A number of questions were raised by a Committee Member. These related to:

 

·         use of street triage and whether it would be sustainable given that two successful pilots had previously been ended.

·         difficulties caused by ICT.

·         the possible establishment of a recovery house in Medway as addiction was a more significant problem in Medway than elsewhere in Kent.

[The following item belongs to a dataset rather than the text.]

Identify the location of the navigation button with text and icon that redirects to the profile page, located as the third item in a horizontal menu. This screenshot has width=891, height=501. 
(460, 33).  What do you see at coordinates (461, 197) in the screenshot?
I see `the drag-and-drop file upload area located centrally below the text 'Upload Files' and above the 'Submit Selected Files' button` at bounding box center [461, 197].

·         that investment was required in prevention of mental health issues and in helping those affected to recover.

 

In response, the Chief Executive of KMPT advised that street triage would continue to be used and that the new Kent and Medway Police and Crime Commissioner had made mental health his biggest priority. Regular service user reviews were taking place in relation to pathways of care. 30% of mental health beds were currently occupied by persons with a personality disorder. It was acknowledged that, ideally they would not be admitted to hospital, but suitable alternative provision needed to be in place if this was to be avoided. Investment in prevention was considered to be money well spent. This was an area that was under investigation, especially with regard to recruitment and the commissioning of training. Recovery houses were considered to be a good model.

 

Another Member highlighted the importance of partnership working and agreed with previous comments that pressure on beds was due to patients filling them who should not be in hospital, such as those with personality disorders.

 

With regard to a Member question about recruitment at Little Brook Hospital and delays to transfer of care, the Chief Executive agreed that recruitment was a challenge. Only one regular nurse had been recruited so far. Where a patient was unable to be discharged to their home, it could prove difficult for alternative arrangements to be made. The staffing model was felt to contribute to difficulties.

 

The need for a common sense approach to mental health provision was highlighted by another Member of the Committee. They felt that there was a need to look at the health and voluntary sector in order to improve the support on offer. Ms Greatorex highlighted the availability of a mental health helpline in Medway that had been launched in April, which would help to improve support in the community.

 

Decision:

 

The Committee:

 

a)    Noted the content of the report.

 

b)    Supported the ongoing work outlined in Appendix 1 to the report and agreed that a report on progress be submitted to the next meeting of the Committee.

 

c)    Noted the decision of Medway’s Health and Wellbeing Board to explore the scope for an integrated approach toward mental health and that a workshop event had been arranged to take place on 12 October 2016.